*Available data*.
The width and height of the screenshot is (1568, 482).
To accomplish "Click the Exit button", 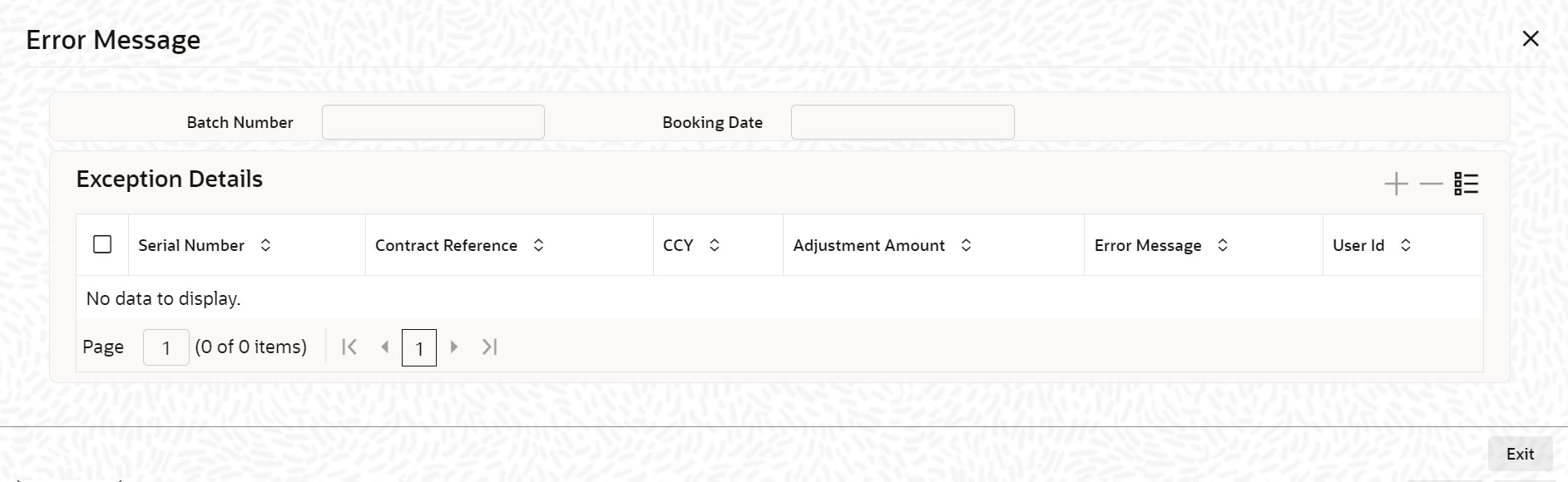I will (1520, 454).

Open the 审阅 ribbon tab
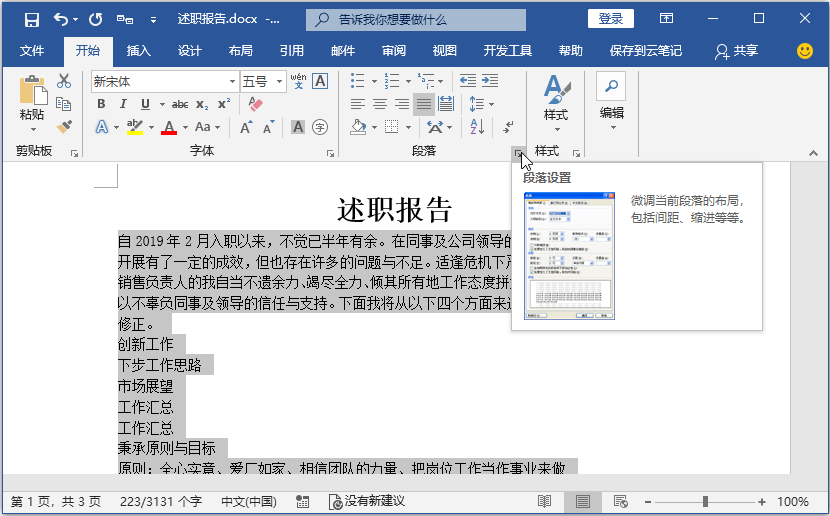click(x=394, y=51)
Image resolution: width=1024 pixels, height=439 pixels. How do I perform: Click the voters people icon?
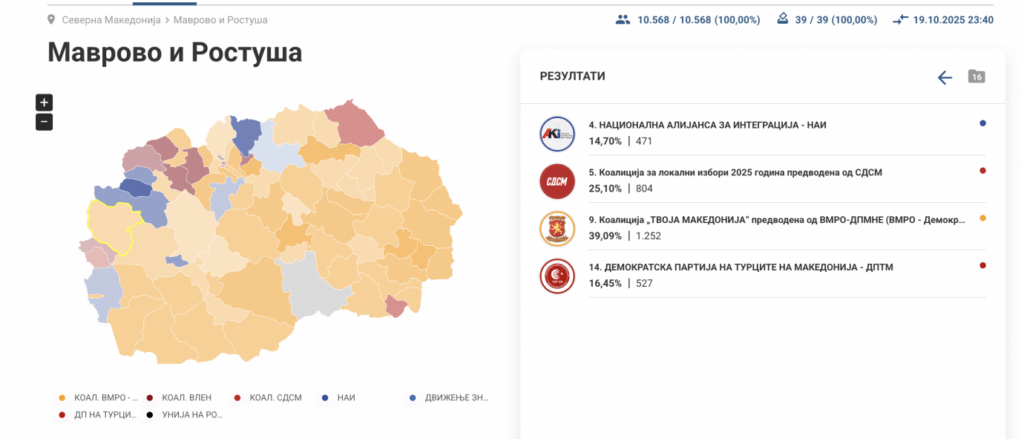623,19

*Assignment*. Transcribe exactly the lines from the one holding "Open the 审阅 ribbon tab" through the final line of the material above, both ends included; any pictures should be dropped.

*Problem solution*.
Open the 审阅 ribbon tab
click(x=394, y=51)
Image resolution: width=1024 pixels, height=439 pixels. How do I perform: Click the voters people icon?
623,19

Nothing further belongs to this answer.